Nothing is to be output except the lines from the one containing "The width and height of the screenshot is (1568, 614)." through the end of the material, each reproduced exactly.
◆ ◆ ◆ ◆
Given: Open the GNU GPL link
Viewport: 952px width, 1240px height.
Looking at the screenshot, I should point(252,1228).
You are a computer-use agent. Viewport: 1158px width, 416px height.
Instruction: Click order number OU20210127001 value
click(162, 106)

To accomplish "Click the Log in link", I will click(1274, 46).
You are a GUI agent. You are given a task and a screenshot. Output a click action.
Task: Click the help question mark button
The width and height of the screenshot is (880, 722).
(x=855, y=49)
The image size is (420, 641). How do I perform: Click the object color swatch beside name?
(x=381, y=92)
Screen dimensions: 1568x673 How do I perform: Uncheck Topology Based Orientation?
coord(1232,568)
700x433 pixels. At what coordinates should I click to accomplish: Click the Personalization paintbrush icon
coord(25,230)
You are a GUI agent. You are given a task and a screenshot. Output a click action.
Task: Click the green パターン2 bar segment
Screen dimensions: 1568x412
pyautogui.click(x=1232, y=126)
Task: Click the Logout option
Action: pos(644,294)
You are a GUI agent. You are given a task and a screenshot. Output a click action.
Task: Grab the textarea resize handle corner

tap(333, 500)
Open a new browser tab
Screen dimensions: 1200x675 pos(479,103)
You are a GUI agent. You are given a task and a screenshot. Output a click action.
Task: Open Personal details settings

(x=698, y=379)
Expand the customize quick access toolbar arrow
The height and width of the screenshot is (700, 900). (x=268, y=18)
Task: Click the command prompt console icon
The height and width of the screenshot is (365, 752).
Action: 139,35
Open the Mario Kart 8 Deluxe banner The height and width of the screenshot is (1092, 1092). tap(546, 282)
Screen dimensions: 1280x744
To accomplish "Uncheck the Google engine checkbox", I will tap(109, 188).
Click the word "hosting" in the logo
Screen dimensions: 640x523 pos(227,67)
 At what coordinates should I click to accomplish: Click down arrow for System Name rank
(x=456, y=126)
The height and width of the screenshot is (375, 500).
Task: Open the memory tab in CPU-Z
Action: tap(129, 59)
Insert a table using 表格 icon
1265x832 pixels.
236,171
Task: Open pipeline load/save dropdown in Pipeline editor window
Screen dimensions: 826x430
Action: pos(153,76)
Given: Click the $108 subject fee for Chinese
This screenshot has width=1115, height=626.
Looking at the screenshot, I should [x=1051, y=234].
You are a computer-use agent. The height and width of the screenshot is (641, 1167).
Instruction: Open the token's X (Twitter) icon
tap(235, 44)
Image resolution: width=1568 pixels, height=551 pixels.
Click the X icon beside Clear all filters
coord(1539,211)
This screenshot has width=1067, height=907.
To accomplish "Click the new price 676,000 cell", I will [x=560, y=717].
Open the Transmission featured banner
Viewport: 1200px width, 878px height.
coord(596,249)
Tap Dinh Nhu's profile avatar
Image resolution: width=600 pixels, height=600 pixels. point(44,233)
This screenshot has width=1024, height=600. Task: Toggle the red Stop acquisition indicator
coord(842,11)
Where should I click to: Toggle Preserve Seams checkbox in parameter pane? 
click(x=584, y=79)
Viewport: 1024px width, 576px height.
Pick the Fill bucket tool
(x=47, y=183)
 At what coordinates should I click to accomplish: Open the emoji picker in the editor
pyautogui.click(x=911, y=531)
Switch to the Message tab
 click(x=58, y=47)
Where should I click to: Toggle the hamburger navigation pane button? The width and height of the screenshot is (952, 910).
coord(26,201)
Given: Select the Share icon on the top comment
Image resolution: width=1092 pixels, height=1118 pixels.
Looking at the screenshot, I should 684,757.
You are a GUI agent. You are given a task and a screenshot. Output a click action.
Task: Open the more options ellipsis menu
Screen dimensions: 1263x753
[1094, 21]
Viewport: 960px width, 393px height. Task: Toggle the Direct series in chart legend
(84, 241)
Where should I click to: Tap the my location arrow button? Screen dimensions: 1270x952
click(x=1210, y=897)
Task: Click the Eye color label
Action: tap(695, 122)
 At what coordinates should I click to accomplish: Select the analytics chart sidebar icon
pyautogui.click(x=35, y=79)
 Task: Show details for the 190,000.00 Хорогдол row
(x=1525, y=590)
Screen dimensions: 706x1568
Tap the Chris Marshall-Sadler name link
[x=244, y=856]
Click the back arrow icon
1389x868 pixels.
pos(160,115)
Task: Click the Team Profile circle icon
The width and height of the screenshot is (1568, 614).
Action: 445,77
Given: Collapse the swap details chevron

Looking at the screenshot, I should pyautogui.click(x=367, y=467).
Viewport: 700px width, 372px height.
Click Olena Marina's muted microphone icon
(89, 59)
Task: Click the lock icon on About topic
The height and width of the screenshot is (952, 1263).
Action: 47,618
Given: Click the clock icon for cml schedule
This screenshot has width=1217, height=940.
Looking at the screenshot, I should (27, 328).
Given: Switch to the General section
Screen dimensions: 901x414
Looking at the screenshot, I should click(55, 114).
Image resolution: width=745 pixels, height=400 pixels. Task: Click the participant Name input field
◆ ◆ ◆ ◆
*Result of this task:*
The width and height of the screenshot is (1568, 614).
Action: 445,77
Given: Collapse the swap details chevron

Looking at the screenshot, I should pyautogui.click(x=367, y=467).
Viewport: 700px width, 372px height.
Click Olena Marina's muted microphone icon
(89, 59)
Task: Click the lock icon on About topic
The height and width of the screenshot is (952, 1263).
Action: 47,618
Given: Click the clock icon for cml schedule
This screenshot has width=1217, height=940.
Looking at the screenshot, I should (27, 328).
Given: Switch to the General section
Screen dimensions: 901x414
Looking at the screenshot, I should click(55, 114).
Image resolution: width=745 pixels, height=400 pixels. Task: Click the participant Name input field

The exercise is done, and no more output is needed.